Created on: March 12, 2009

The first time I flew into NYC at night, the infinite stretch of lights had a deep impact on me. To see the development and magnitude of the world from a pilot's-eye view was a shock. A like, yet opposite, moment occurred with the descent into Entebbe, Uganda. There were minutes of time when I saw not one single light in the darkness. What was below me was simply nature, no embellishments.

After immigration, I paced around the exit, hoping my first Couch surfing host would recognize me from my profile picture. Paul appeared and took me away from the probing taxi drivers towards the capital city of Kampala.

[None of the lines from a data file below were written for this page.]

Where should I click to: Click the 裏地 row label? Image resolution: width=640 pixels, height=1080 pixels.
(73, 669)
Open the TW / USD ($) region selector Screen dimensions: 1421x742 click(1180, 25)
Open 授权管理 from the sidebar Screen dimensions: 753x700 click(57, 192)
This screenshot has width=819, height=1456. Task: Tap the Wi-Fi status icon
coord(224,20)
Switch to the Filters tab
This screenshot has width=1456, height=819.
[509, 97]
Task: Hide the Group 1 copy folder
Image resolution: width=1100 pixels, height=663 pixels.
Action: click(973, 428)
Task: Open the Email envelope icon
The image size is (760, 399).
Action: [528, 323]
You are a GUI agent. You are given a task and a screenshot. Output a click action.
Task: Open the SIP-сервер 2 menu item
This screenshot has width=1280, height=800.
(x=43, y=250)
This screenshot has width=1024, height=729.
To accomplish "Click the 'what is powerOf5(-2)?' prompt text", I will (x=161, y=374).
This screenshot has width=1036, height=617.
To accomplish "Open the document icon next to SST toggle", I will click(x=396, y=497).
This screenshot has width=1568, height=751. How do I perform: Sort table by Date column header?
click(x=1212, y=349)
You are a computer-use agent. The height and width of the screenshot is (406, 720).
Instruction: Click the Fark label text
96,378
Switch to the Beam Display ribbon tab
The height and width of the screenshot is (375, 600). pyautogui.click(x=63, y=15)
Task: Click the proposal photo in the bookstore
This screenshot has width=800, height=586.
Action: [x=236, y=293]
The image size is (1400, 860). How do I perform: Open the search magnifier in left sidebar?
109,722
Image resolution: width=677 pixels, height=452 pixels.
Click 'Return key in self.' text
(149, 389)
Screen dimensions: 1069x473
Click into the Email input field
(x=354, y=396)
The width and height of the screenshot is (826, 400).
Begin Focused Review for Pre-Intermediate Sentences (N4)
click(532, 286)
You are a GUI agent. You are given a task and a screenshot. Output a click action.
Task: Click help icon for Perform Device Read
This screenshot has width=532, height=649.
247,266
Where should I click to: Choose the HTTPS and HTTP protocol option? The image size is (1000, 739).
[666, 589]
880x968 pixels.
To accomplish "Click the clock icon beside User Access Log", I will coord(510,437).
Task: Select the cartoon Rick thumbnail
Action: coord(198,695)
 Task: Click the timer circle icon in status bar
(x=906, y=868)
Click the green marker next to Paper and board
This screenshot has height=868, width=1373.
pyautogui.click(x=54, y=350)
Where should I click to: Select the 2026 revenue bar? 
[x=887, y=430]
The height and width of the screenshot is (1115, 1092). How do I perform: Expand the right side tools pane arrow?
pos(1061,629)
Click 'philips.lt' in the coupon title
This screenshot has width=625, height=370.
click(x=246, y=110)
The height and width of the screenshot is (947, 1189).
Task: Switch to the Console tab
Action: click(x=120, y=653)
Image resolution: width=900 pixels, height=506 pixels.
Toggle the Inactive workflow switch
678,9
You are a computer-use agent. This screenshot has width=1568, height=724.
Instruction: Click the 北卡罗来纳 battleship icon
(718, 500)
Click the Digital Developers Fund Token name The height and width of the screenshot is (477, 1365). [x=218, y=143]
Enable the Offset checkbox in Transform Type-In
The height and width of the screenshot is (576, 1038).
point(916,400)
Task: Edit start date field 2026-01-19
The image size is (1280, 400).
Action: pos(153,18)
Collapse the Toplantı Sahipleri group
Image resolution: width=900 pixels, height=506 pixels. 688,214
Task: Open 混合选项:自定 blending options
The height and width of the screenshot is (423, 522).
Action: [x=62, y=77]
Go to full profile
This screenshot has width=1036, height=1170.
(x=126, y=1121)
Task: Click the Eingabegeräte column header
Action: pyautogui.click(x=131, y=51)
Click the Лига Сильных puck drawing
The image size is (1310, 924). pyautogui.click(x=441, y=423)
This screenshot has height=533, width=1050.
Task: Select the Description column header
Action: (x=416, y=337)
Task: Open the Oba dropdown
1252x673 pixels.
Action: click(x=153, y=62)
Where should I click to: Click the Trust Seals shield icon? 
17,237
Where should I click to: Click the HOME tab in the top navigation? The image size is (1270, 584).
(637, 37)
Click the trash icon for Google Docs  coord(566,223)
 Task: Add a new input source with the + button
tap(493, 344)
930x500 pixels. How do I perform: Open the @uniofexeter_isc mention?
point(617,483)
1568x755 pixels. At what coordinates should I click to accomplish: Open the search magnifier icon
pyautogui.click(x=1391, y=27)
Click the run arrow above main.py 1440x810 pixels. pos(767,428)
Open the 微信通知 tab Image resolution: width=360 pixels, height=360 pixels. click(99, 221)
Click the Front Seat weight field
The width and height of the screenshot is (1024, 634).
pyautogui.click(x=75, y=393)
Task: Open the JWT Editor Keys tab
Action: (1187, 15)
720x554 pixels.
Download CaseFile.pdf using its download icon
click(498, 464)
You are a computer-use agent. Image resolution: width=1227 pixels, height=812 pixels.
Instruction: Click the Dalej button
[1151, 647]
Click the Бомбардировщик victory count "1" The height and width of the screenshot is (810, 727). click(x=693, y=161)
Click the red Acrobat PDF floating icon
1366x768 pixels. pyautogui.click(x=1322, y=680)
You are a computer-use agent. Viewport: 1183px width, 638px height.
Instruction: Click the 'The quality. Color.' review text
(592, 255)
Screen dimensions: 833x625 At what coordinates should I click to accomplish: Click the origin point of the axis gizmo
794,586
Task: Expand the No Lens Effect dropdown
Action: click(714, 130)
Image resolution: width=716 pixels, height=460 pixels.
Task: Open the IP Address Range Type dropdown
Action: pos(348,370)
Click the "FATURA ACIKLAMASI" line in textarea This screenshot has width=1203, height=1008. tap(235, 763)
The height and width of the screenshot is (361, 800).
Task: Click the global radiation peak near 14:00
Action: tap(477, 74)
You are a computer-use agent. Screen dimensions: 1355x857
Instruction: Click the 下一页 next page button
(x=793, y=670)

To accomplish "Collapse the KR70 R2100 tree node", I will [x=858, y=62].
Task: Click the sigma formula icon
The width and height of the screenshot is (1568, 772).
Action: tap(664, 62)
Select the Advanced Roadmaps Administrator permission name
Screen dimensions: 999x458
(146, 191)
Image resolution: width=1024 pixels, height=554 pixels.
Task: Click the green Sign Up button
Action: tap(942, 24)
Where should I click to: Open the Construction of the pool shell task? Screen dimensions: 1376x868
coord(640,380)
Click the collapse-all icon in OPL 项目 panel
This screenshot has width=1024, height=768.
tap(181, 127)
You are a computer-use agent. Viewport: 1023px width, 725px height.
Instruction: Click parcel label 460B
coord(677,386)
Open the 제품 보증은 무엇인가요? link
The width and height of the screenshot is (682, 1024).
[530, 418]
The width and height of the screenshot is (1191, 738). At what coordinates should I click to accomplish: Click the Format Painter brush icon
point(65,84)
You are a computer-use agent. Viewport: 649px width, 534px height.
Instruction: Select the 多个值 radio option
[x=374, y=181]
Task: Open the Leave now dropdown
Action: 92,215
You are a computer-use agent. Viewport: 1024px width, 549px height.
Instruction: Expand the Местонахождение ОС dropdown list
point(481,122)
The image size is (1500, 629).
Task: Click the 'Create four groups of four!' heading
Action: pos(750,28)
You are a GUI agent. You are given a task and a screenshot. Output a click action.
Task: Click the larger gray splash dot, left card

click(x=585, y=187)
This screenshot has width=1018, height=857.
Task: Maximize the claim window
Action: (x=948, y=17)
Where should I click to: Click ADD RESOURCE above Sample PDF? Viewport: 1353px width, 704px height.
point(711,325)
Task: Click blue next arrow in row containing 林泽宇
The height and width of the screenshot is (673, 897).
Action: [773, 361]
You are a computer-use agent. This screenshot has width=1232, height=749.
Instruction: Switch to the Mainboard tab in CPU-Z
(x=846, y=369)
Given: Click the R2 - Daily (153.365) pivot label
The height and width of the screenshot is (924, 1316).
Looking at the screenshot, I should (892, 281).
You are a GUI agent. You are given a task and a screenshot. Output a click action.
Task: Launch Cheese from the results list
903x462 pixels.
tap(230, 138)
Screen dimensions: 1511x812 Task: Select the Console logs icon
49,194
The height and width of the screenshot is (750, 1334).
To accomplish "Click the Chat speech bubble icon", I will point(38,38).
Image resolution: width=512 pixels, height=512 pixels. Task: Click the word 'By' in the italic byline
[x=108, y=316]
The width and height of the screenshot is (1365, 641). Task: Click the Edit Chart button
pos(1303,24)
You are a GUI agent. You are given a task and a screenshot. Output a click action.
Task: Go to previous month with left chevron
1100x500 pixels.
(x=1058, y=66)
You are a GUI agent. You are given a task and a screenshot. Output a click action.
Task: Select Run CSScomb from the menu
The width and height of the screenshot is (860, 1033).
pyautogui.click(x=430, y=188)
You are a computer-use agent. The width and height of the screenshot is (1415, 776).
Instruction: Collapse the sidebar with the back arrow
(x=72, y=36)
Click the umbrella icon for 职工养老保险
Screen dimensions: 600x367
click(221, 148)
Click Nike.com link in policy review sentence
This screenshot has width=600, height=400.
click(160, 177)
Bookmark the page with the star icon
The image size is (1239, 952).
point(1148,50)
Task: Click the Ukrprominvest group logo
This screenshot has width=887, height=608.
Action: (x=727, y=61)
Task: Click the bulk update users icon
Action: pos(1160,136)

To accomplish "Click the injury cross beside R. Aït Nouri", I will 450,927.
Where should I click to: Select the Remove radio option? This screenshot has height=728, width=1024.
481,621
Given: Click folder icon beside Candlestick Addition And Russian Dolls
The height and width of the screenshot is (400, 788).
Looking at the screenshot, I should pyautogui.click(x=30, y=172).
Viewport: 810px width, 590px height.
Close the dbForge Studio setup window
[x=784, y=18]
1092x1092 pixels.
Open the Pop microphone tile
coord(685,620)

I knew I made a fantastic decision to couch surf when my drive from the airport got me closer to the real Uganda than I ever could have gotten otherwise. As our chatting and cultural exchange passed the hour-long drive, I realized the scene outside was unfolding something so eerie and intense. The dust of the streets created a fog through which car headlights revealed hundreds of wandering silhouettes. Things didn't feel so familiar anymore, as I realized the streets were littered and webbed with people, even out here in the dark of night, somewhere on a stretch of highway. Finally there came the realization, the zing I sought for months.

"Wow, I'm traveling."

Paul lives in a village on the edge of Kampala, one called Masajja, which is connected by dirt roads, all veined and rutted by the wet season's downpours. The first few bouncy minutes brought to mind Ace Ventura on his jungle rides through Africa, singing "Chitty-Chitty-Bang-Bang," his head bouncing from the passenger's seat across and out his driver's side window. I needed a helmet in the back seat.

The Ssenoga family, Paul and siblings, live in a home attached to a few rooms, which they rent out for their income. My travel goal of never using a squat toilet went out the window when I got a look at the compound latrine. I was in no way discouraged though, as I knew my immersion was deeper than I could have anticipated (and that doesn't mean I fell in).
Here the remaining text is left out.